==== Input
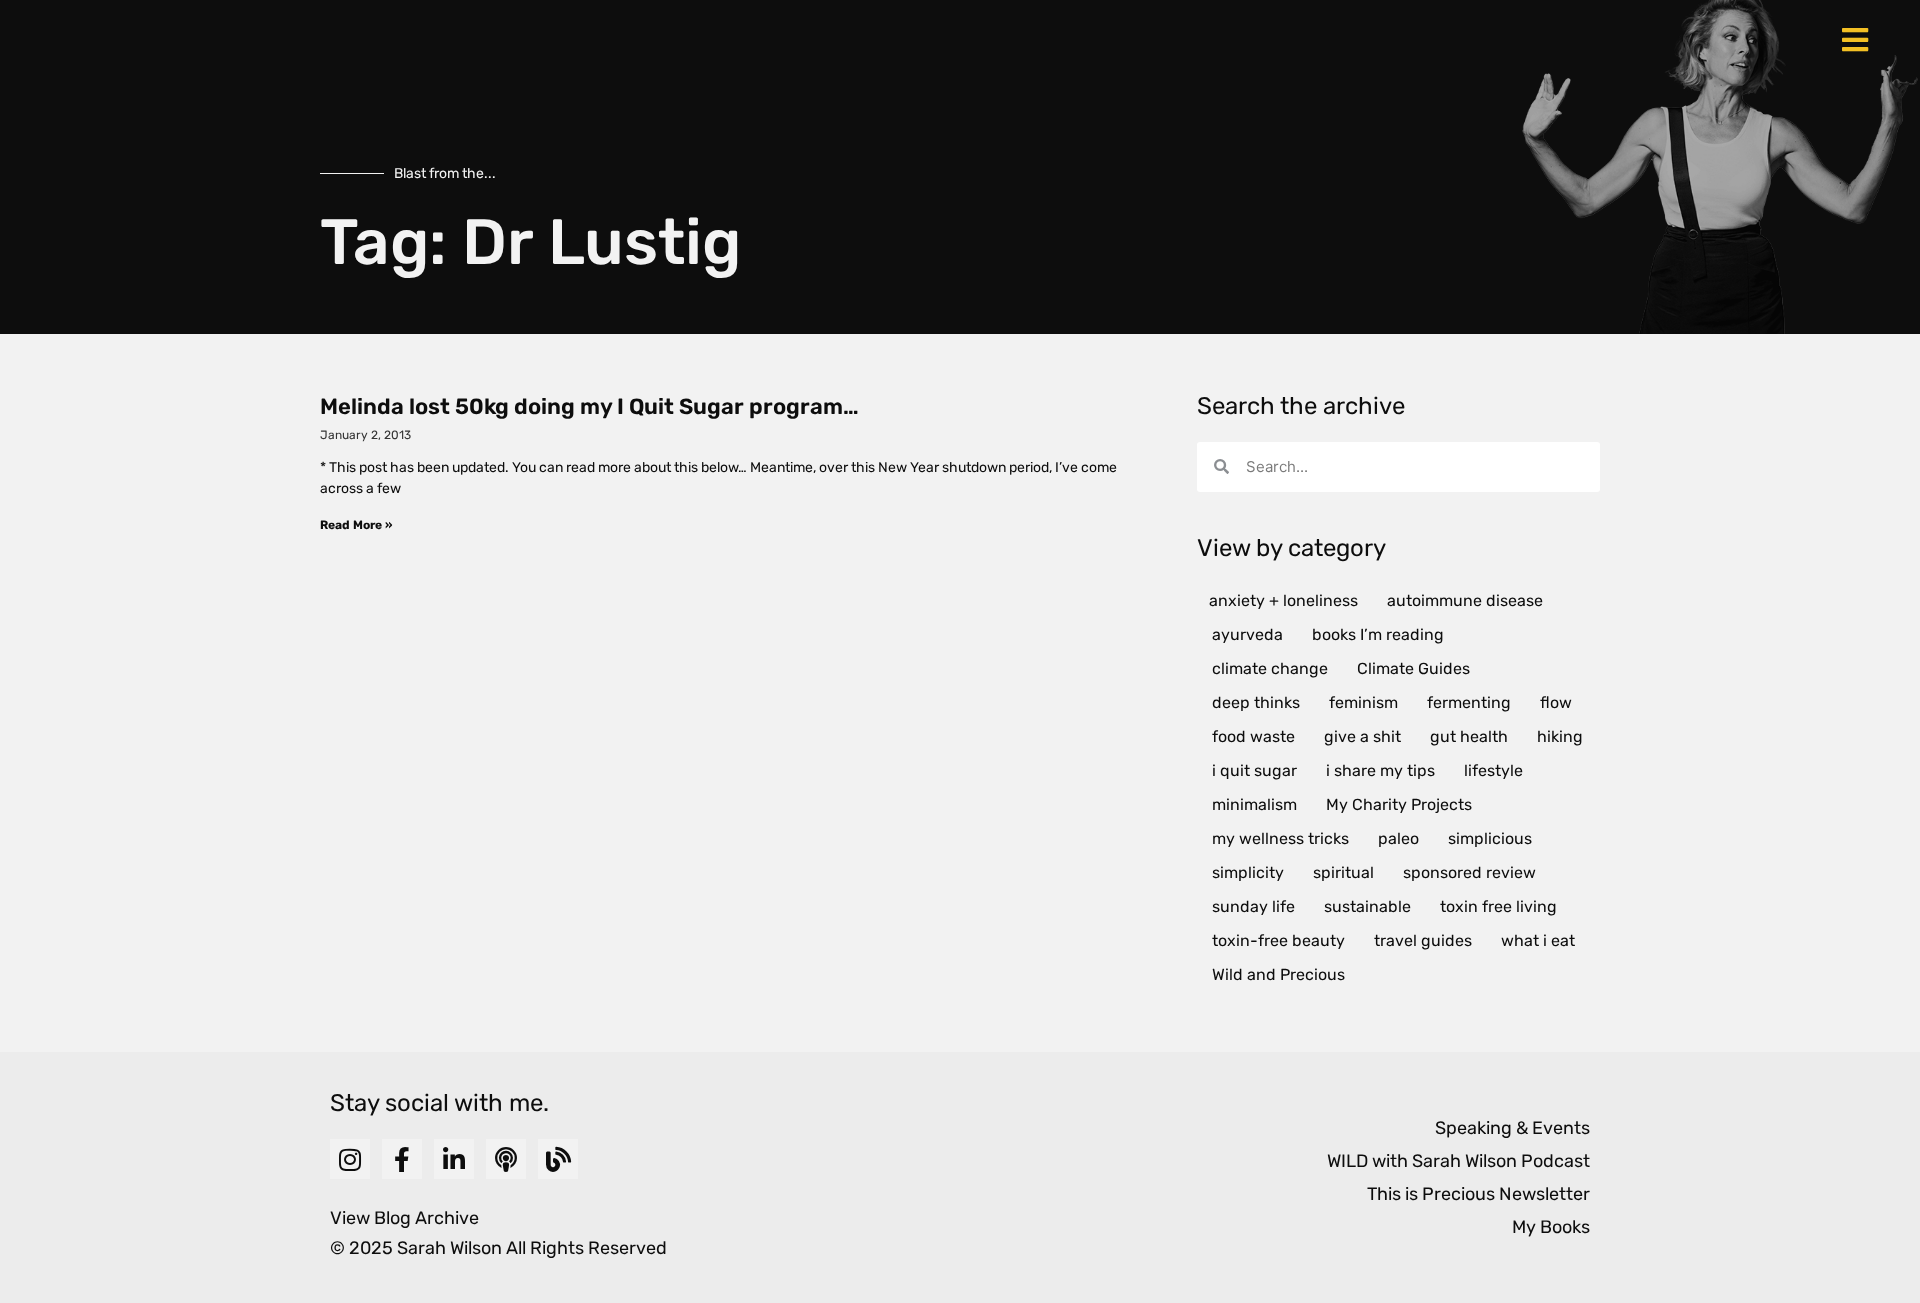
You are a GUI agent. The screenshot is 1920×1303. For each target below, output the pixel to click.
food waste (1253, 736)
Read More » (356, 525)
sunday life (1253, 906)
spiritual (1343, 872)
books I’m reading (1378, 634)
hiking (1560, 736)
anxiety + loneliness (1283, 600)
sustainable (1367, 906)
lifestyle (1493, 770)
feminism (1363, 702)
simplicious (1490, 838)
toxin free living (1498, 906)
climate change (1270, 668)
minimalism (1254, 804)
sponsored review (1469, 872)
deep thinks (1256, 702)
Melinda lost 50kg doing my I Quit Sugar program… (589, 406)
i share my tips (1380, 770)
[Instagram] (350, 1159)
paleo (1398, 838)
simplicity (1248, 872)
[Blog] (558, 1159)
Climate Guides (1413, 668)
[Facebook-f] (402, 1159)
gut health (1469, 736)
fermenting (1469, 702)
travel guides (1423, 940)
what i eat (1538, 940)
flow (1556, 702)
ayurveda (1247, 634)
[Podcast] (506, 1159)
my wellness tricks (1280, 838)
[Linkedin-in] (454, 1159)
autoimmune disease (1465, 600)
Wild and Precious (1278, 974)
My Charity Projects (1399, 804)
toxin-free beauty (1278, 940)
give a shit (1362, 736)
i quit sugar (1254, 770)
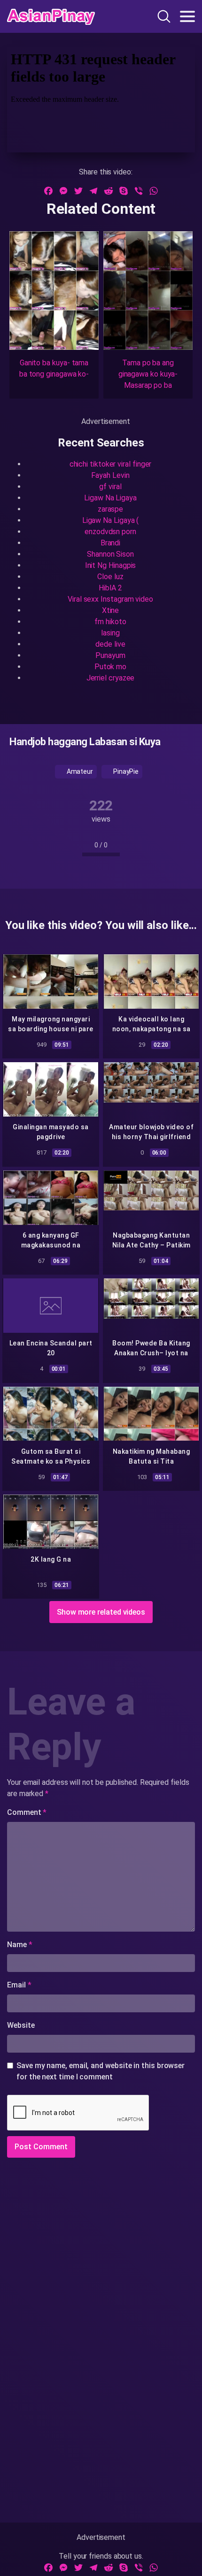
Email (19, 1984)
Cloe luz (110, 576)
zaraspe (110, 509)
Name (19, 1944)
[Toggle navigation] (187, 16)
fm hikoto (110, 621)
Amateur (79, 771)
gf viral (110, 486)
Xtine (110, 610)
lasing (110, 632)
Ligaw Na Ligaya (110, 497)
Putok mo (110, 666)
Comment (27, 1812)
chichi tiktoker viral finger (111, 464)
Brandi (111, 542)
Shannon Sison (110, 554)
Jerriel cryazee (110, 677)
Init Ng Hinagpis (110, 565)
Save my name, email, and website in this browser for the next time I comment (100, 2071)
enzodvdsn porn (110, 531)
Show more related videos (101, 1612)
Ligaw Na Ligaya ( (110, 520)
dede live (110, 644)
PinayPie (125, 771)
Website (20, 2025)
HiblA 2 (110, 587)
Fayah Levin (110, 475)
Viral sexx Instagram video (110, 599)
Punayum (110, 655)
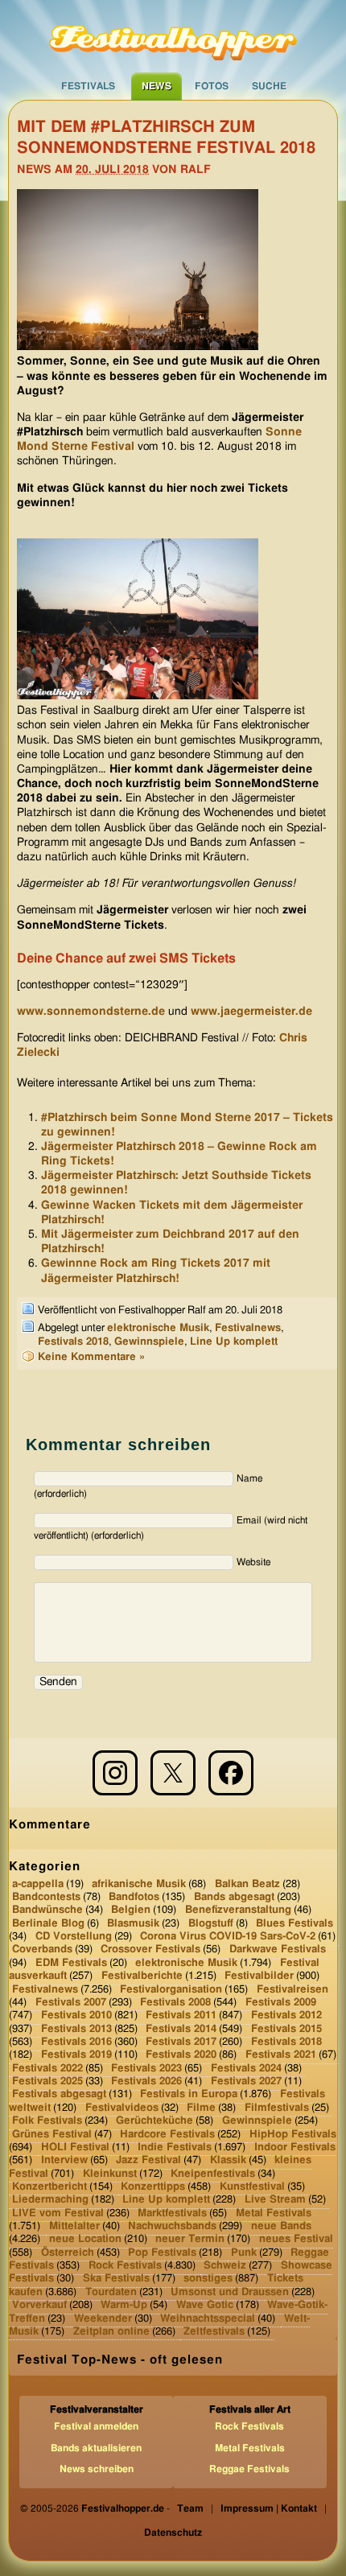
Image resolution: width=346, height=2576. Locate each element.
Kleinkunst (110, 2173)
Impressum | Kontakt (268, 2508)
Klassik (228, 2160)
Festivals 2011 (181, 2015)
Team (190, 2508)
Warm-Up (124, 2305)
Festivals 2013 (76, 2028)
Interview (64, 2160)
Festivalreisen (292, 1989)
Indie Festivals (175, 2147)
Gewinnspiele (149, 1342)
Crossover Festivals (150, 1949)
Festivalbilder (259, 1976)
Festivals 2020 (181, 2055)
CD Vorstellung (73, 1936)
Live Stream (275, 2200)
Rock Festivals (125, 2266)
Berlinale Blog (48, 1924)
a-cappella (38, 1883)
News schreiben (97, 2469)
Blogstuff (210, 1924)
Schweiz (225, 2266)
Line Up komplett (234, 1342)
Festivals (88, 86)
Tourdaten (111, 2292)
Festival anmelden (96, 2426)
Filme (201, 2108)
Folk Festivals (47, 2121)
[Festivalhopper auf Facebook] (231, 1773)
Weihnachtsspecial (207, 2318)
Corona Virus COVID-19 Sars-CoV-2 (227, 1936)
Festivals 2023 (146, 2068)
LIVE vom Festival (58, 2212)
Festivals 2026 (146, 2081)
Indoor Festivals (295, 2147)
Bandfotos (134, 1897)
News (156, 86)
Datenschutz (173, 2532)
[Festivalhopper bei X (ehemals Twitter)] (173, 1773)
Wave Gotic (204, 2305)
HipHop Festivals (292, 2134)
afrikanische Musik (139, 1883)
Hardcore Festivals (167, 2134)
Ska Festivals (116, 2278)
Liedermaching (50, 2200)
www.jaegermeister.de (251, 1011)
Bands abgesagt (234, 1897)
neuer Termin (189, 2239)
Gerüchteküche (154, 2121)
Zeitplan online (111, 2332)
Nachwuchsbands (172, 2226)
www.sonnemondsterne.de (91, 1011)
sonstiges (208, 2278)
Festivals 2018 (73, 1342)
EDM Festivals (71, 1963)
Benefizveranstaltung (238, 1910)
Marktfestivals (172, 2212)
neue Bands (281, 2226)
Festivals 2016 (76, 2042)
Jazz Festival (148, 2160)
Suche (269, 86)
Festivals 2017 (181, 2042)
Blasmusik (133, 1924)
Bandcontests (46, 1897)
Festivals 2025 (47, 2081)
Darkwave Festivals (277, 1949)
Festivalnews (248, 1328)
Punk (244, 2253)
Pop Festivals (162, 2253)
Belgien (130, 1910)
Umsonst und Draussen (230, 2292)
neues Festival (296, 2239)
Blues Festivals (294, 1924)
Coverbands (42, 1949)
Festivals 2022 (47, 2068)
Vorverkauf (39, 2305)
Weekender (103, 2318)
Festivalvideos (122, 2108)
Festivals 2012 (286, 2015)
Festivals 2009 (280, 2002)
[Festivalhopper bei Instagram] (115, 1773)
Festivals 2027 (246, 2081)
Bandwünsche (47, 1910)
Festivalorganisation (171, 1989)
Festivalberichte (142, 1976)
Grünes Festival (52, 2134)
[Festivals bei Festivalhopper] (173, 36)
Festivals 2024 (246, 2068)
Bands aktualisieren (96, 2448)
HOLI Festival (75, 2147)
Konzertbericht (49, 2187)
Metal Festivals (273, 2212)
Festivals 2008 (175, 2002)
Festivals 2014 (181, 2028)
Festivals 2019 (76, 2055)
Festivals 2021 (280, 2055)
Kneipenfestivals (213, 2173)
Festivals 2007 (70, 2002)
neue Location (85, 2239)
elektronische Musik (158, 1328)
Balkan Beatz (247, 1883)
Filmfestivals (277, 2108)
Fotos (212, 86)
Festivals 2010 (76, 2015)
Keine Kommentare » (91, 1357)
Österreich (67, 2253)
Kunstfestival (252, 2187)
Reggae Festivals (249, 2469)
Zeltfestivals (214, 2332)
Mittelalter (74, 2226)
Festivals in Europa (188, 2094)
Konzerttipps (153, 2187)
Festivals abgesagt (59, 2094)
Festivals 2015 (286, 2028)
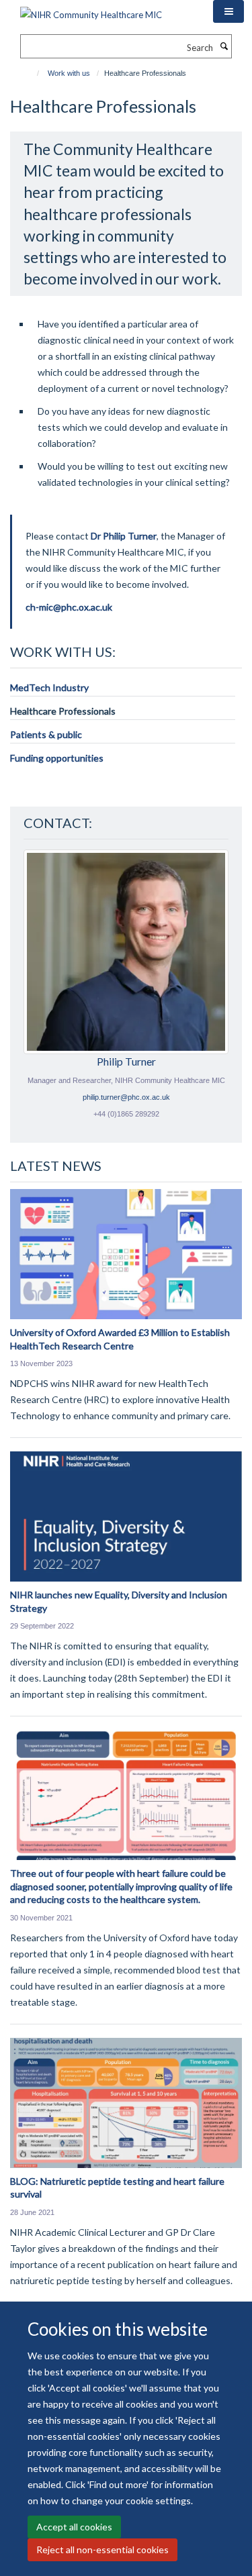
========
_What you need to do:_
Pictures aside, restate all of the entries exactly.

_Result for this task:_
You are a GUI agent. The screenshot is 1920×1303. For each target below, output the pixel to click.
food waste (1253, 736)
Read More » (356, 525)
sunday life (1253, 906)
spiritual (1343, 872)
books I’m reading (1378, 634)
hiking (1560, 736)
anxiety + loneliness (1283, 600)
sustainable (1367, 906)
lifestyle (1493, 770)
feminism (1363, 702)
simplicious (1490, 838)
toxin free living (1498, 906)
climate change (1270, 668)
minimalism (1254, 804)
sponsored review (1469, 872)
deep thinks (1256, 702)
Melinda lost 50kg doing my I Quit Sugar program… (589, 406)
i share my tips (1380, 770)
[Instagram] (350, 1159)
paleo (1398, 838)
simplicity (1248, 872)
[Blog] (558, 1159)
Climate Guides (1413, 668)
[Facebook-f] (402, 1159)
gut health (1469, 736)
fermenting (1469, 702)
travel guides (1423, 940)
what i eat (1538, 940)
flow (1556, 702)
ayurveda (1247, 634)
[Podcast] (506, 1159)
my wellness tricks (1280, 838)
[Linkedin-in] (454, 1159)
autoimmune disease (1465, 600)
Wild and Precious (1278, 974)
My Charity Projects (1399, 804)
toxin-free beauty (1278, 940)
give a shit (1362, 736)
i quit sugar (1254, 770)
Email (19, 1984)
Cloe luz (110, 576)
zaraspe (110, 509)
Name (19, 1944)
[Toggle navigation] (187, 16)
fm hikoto (110, 621)
Amateur (79, 771)
gf viral (110, 486)
Xtine (110, 610)
lasing (110, 632)
Ligaw Na Ligaya (110, 497)
Putok mo (110, 666)
Comment (27, 1812)
chichi tiktoker viral finger (111, 464)
Brandi (111, 542)
Shannon Sison (110, 554)
Jerriel cryazee (110, 677)
Init Ng Hinagpis (110, 565)
Save my name, email, and website in this browser for the next time I comment (100, 2071)
enzodvdsn porn (110, 531)
Show more related videos (101, 1612)
Ligaw Na Ligaya ( (110, 520)
dede live (110, 644)
PinayPie (125, 771)
Website (20, 2025)
HiblA 2 (110, 587)
Fayah Levin (110, 475)
Viral sexx Instagram video (110, 599)
Punayum (110, 655)
Image resolution: width=346, height=2576. Locate each element.
Kleinkunst (110, 2173)
Impressum | Kontakt (268, 2508)
Klassik (228, 2160)
Festivals 2011 (181, 2015)
Team (190, 2508)
Warm-Up (124, 2305)
Festivals 2013 (76, 2028)
Interview (64, 2160)
Festivalreisen (292, 1989)
Indie Festivals (175, 2147)
Gewinnspiele (149, 1342)
Crossover Festivals (150, 1949)
Festivalbilder (259, 1976)
Festivals 2020 (181, 2055)
CD Vorstellung (73, 1936)
Live Stream (275, 2200)
Rock Festivals (125, 2266)
Berlinale Blog (48, 1924)
a-cappella (38, 1883)
News schreiben (97, 2469)
Blogstuff (210, 1924)
Schweiz (225, 2266)
Line Up komplett (234, 1342)
Festivals (88, 86)
Tourdaten (111, 2292)
Festival anmelden (96, 2426)
Filme (201, 2108)
Folk Festivals (47, 2121)
[Festivalhopper auf Facebook] (231, 1773)
Weihnachtsspecial (207, 2318)
Corona Virus COVID-19 Sars-CoV-2 (227, 1936)
Festivals 2023 (146, 2068)
LIVE vom Festival (58, 2212)
Festivals 2026 (146, 2081)
Indoor Festivals (295, 2147)
Bandfotos (134, 1897)
News (156, 86)
Datenschutz (173, 2532)
[Festivalhopper bei X (ehemals Twitter)] (173, 1773)
Wave Gotic (204, 2305)
HipHop Festivals (292, 2134)
afrikanische Musik (139, 1883)
Hardcore Festivals (167, 2134)
Ska Festivals (116, 2278)
Liedermaching (50, 2200)
www.jaegermeister.de (251, 1011)
Bands abgesagt (234, 1897)
neuer Termin (189, 2239)
Gerüchteküche (154, 2121)
Zeitplan online (111, 2332)
Nachwuchsbands (172, 2226)
www.sonnemondsterne.de (91, 1011)
sonstiges (208, 2278)
Festivals 2018 (73, 1342)
EDM Festivals (71, 1963)
Benefizveranstaltung (238, 1910)
Marktfestivals (172, 2212)
neue Bands (281, 2226)
Festivals 2016 (76, 2042)
Jazz Festival (148, 2160)
Suche (269, 86)
Festivals 2017 (181, 2042)
Blasmusik (133, 1924)
Bandcontests (46, 1897)
Festivals 2025 (47, 2081)
Darkwave Festivals (277, 1949)
Festivalnews (248, 1328)
Punk (244, 2253)
Pop Festivals (162, 2253)
Belgien (130, 1910)
Umsonst und Draussen (230, 2292)
neues Festival (296, 2239)
Blues Festivals (294, 1924)
Coverbands (42, 1949)
Festivals 2022 (47, 2068)
Vorverkauf (39, 2305)
Weekender (103, 2318)
Festivalvideos (122, 2108)
Festivals 2012 (286, 2015)
Festivals 2009 (280, 2002)
[Festivalhopper bei Instagram] (115, 1773)
Festivals 2027 (246, 2081)
Bandwünsche (47, 1910)
Festivalorganisation (171, 1989)
Festivalberichte (142, 1976)
Grünes Festival (52, 2134)
[Festivals bei Festivalhopper] (173, 36)
Festivals 2024 (246, 2068)
Bands aktualisieren (96, 2448)
HOLI Festival (75, 2147)
Konzertbericht (49, 2187)
Metal Festivals (273, 2212)
Festivals 2008 (175, 2002)
Festivals 2014 (181, 2028)
Festivals 2019 (76, 2055)
Festivals 2021 (280, 2055)
Kneipenfestivals (213, 2173)
Festivals 2007 (70, 2002)
neue Location (85, 2239)
elektronische Musik (158, 1328)
Balkan Beatz (247, 1883)
Filmfestivals (277, 2108)
Fotos (212, 86)
Festivals 2010 (76, 2015)
Keine Kommentare » (91, 1357)
Österreich (67, 2253)
Kunstfestival (252, 2187)
Reggae Festivals (249, 2469)
Zeltfestivals (214, 2332)
Mittelalter (74, 2226)
Festivals in Europa (188, 2094)
Konzerttipps (153, 2187)
Festivals abgesagt (59, 2094)
Festivals 2015 (286, 2028)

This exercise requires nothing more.